General concepts: what are sockets?

Written in C, Berkeley sockets (BSD sockets) is a computing library with an API for internet sockets and other unix domain sockets used for inter-process communication. The API has not changed much in its POSIX equivalent, so POSIX sockets are basically Berkeley sockets.

All modern operating systems come with some implementation of the Berkeley socket interface because it has become the standard interface for connecting to the internet.

Various programming languages provide similar interfaces and are essentially wrappers around the BSD socket C API.

Python sockets

Gordon McMillan wrote a great overview of sockets and how python’s standard socket module can easily be used to create a socket for IPC (Inter-Process Communication).

When a socket is created, an endpoint for communication becomes available and a corresponding file descriptor is returned. A file descriptor is simply an abstract indicator for accessing a file and has integer values of 0, 1, 2 corresponding to standard input (stdin), standard output (stdout) and standard error (stderr).

A simple example illustrates how a server socket and a client socket can be created to send data to each other.

import socket

serversocket = socket.socket(socket.AF_INET, socket.SOCK_STREAM)
serversocket.bind(('localhost', 8089))

while True:
    connection, address = serversocket.accept()
    buf = connection.recv(64)
    if len(buf)>0:
        print buf

import socket

clientsocket = socket.socket(socket.AF_INET, socket.SOCK_STREAM)
clientsocket.connect(('localhost', 8089))

After we run


We run


And “hello” gets printed out on the python process stdout (standard output).

Our webservers can be implemented in python or C or golang or any other languages but the basis from which data is passed between each other via the HTTP (TCP) protocol rest upon sockets. Sockets are the fundamental building block from which HTTP, HTTPS, FTP, SMTP protocols (all of these are TCP-type protocols) are defined.

DNS, DHCP, TFTP, SNMP, RIP, VOIP protocols are UDP protocols but they too are built on top of sockets.

So what’s a WebSocket?

WebSocket is a full-duplex communication channel over one single TCP-type connection. It is an independent TCP-type protocol and its only association to HTTP is that its handshake is intepreted by HTTP servers as an Upgrade request. HTTP 1.1 introduced an “Upgrade” header field and this connection “Upgrade” must be sent by the client (in other words, this “Upgrade” header is sent by SocketIO javascript client to tell the server that this is a WebSocket connection). The server can also enforce an upgrade by sending a “426 upgrade required” response back to the client and the client will have to handle this response accordingly - either upgrade or fail the websocket connection attempt.

This is how our WebSocket can work seamlessly with a HTTP server.

WebSocket is a browser/client feature and only works on browsers (or custom clients, if you are writing your custom native app) that support it. Socket.IO client library intelligently determines if the browser it is loaded up on supports WebSocket or not. If it does, it will use WebSocket to communicate with the server-side SocketIO server. If it does not, it will attempt to use one of the fallback transport mechanisms.

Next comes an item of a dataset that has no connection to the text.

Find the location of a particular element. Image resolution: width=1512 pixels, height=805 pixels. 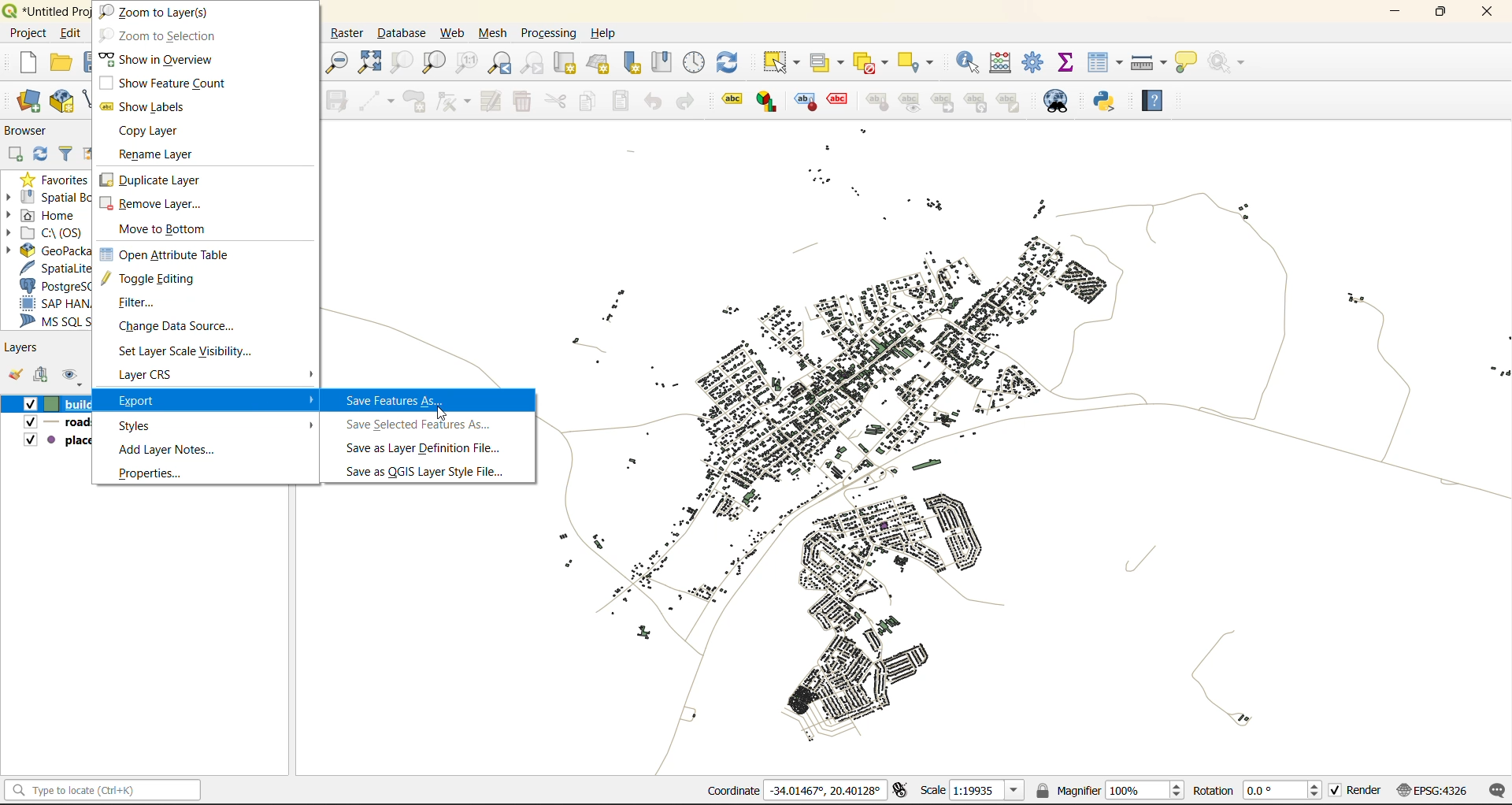

select location is located at coordinates (917, 62).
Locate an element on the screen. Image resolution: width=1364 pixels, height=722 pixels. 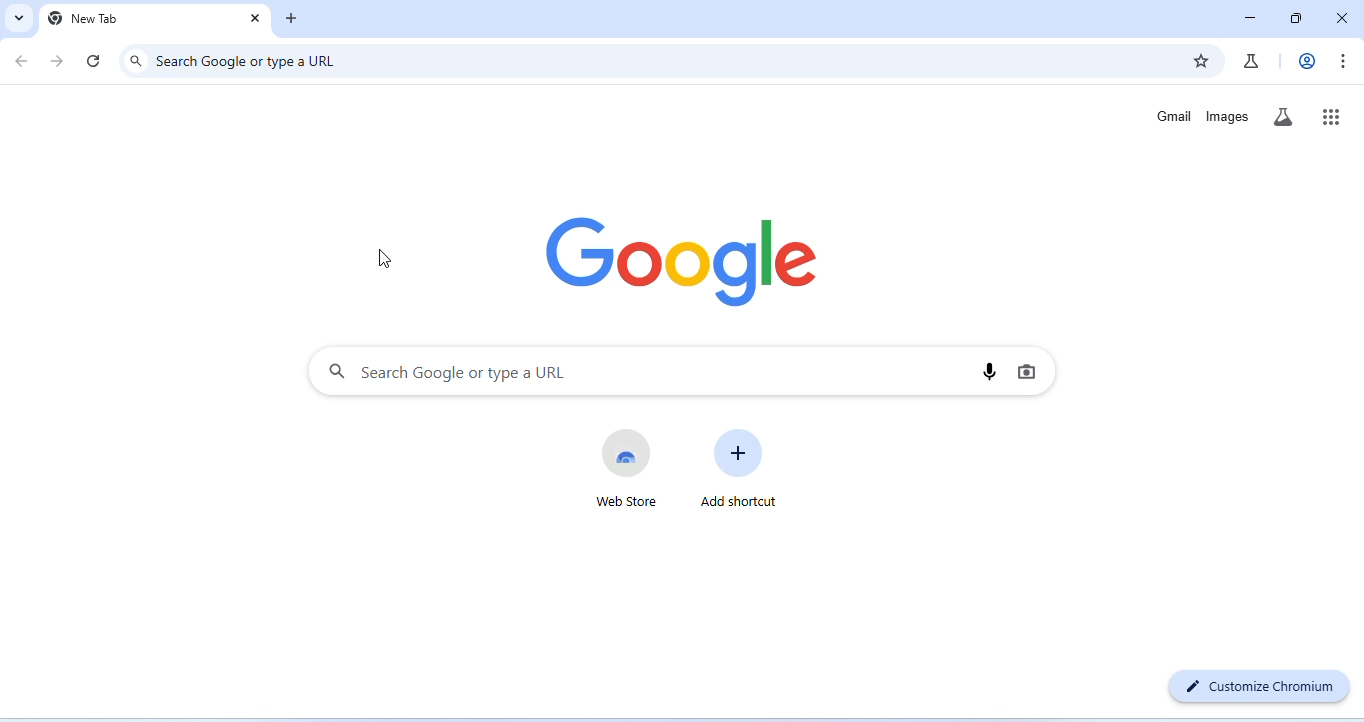
search tabs is located at coordinates (20, 18).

WebSocket differs from TCP protocols like HTTP in that it enables a stream of messages instead of a stream of bytes. Before WebSocket, port 80 full-duplex communication was attainable using Comet. However, compared to WebSocket, comet implementation is non-trivial and is inefficient for small messages because of TCP handshake and HTTP header overheads.

A WebSocket protocol handshake looks like this:

Client sends a WebSocket handshake request.

GET /mychat HTTP/1.1
Upgrade: websocket
Connection: Upgrade
Sec-WebSocket-Key: x3JJHMbDL1EzLkh9GBhXDw==
Sec-WebSocket-Protocol: chat
Sec-WebSocket-Version: 13

Server returns a WebSocket handshake response.

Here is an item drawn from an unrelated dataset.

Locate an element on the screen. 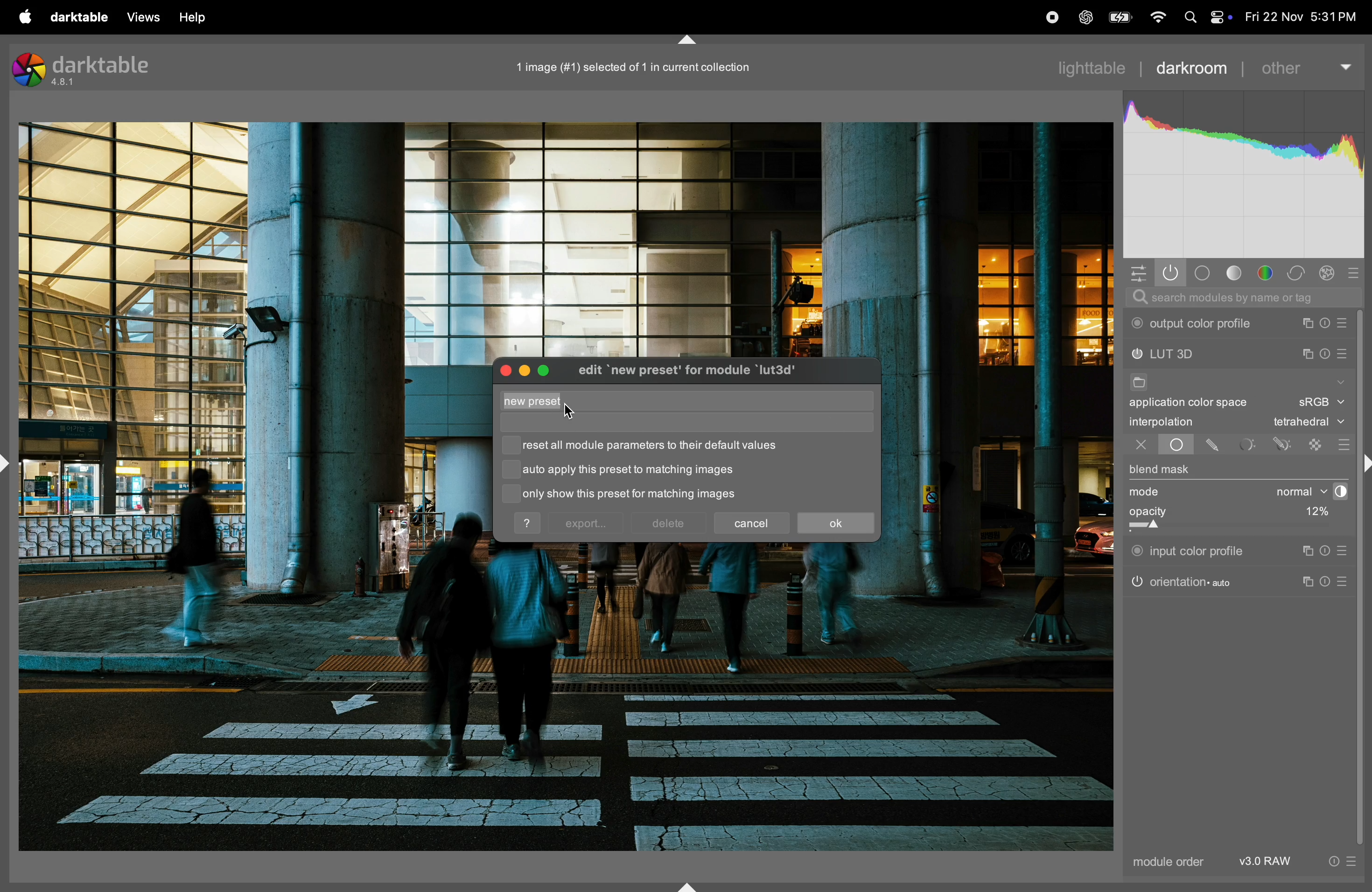 This screenshot has height=892, width=1372. show is located at coordinates (1339, 380).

HTTP/1.1 101 Switching Protocols
Upgrade: websocket
Connection: Upgrade
Sec-WebSocket-Accept: HSmrc0sMlYUkAGmm5OPpG2HaGWk=
Sec-WebSocket-Protocol: chat

A protocol like HTTP uses a (BSD socket) socket for only one transfer. The client sends the request, then reads the reply and the socket is discarded. This means that a HTTP client can detect the end of the reply by receiving 0 bytes.

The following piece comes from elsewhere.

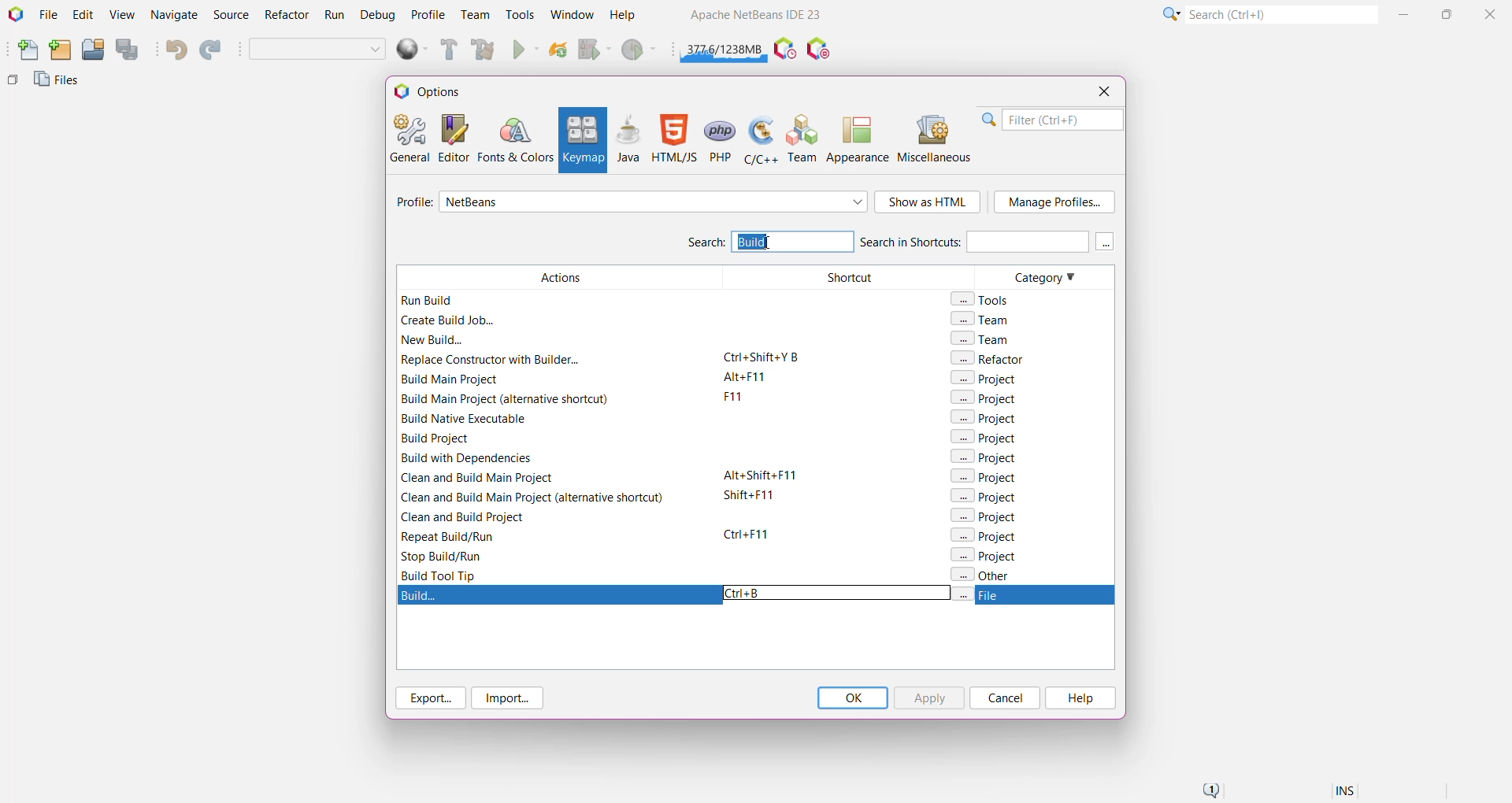  What do you see at coordinates (754, 17) in the screenshot?
I see `Application name and Version` at bounding box center [754, 17].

For WebSocket, once a connection is established, the client and server can send WebSocket data or text frames back and forth in full-duplex mode. The data itself is minimally framed, containing a small header and the payload. WebSocket transmissions are described as “messages” where a single message can optionally be splitted across several data frames. This can allow for sending of messages where initial data is available but the complete length of the message is unknown (it sends one data frame after another until the end is reached and marked with the FIN bit). With extensions to the protocol, this can also be used for multiplexing several streams simultaneously (for instance to avoid monopolizing use of a socket for a single large payload).